# start of Extract

Exponential Equation with a Unique Solution

Suppose $y = 3^x > 0$ . Then our equation will be: $ry + 1/y = 3 \Rightarrow ry^2 - 3y + 1 = 0 \Rightarrow y = \frac{3 \pm \sqrt{9-4r}}{2}$ . Now, to avoid imaginary numbers, $9-4r \geq 0$ . If the discriminant is greater than zero, then the equation will have two positive solutions since ( $sqrt{9-4r}$ is less than 3 for positive $r$ , so both values of $y$ will be positive, so there will be two solutions for $x$ ). Hence, to be unique, the discriminant must be 0. So $r = \frac{9}{4}$ .

# end of Extract
# start of Source excerpt

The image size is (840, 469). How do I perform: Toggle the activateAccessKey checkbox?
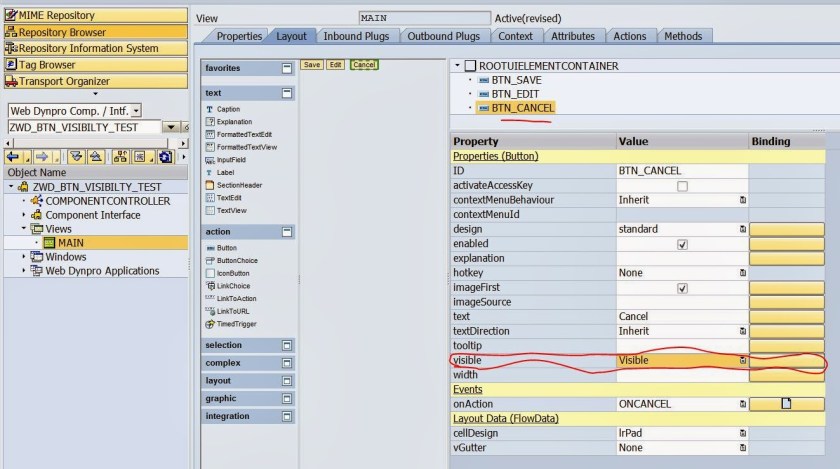pos(682,186)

# end of Source excerpt

- **Problem 1**:
In the exponential equation explanation, what does the variable $y$ stand for?
- **Problem 2**:
Extend the exponential equation explanation past its final sentence.

- **Task answer 1**:
$y = 3^x$

- **Task answer 2**:
[Edits for clarity - Calvin]

Solution 1: Consider the substitution $y = 3^x$ , where $y = 3^x > 0$ . The given equation becomes $ry^2 -3y + 1 =0$ , which has roots $\frac {3 \pm \sqrt{9-4r} } {2r}$ . This would lead to 2 real solutions of $x$ unless $9-4r = 0$ or $\frac {3 - \sqrt{9-4r} } {2r} < 0$ . In the first case, we have $r= \frac {9}{4}$ , and in the second case, since $r>0$ , $3 - \sqrt{9-4r} > 3-3 =0$ so the term is always positive. Thus, there is a unique solution only when $r = \frac {9}{4}$ . Hence $a+b = 9+4 = 13$ .

Solution 2: Consider the graph of $f(x) = 3^{1-x} - 3^{-2x}$ . Then, $r 3^x + 3^{-x} =3 \Leftrightarrow f(x)=r$ , so we seek values $r$ where $f(x)=r$ has exactly 1 solution.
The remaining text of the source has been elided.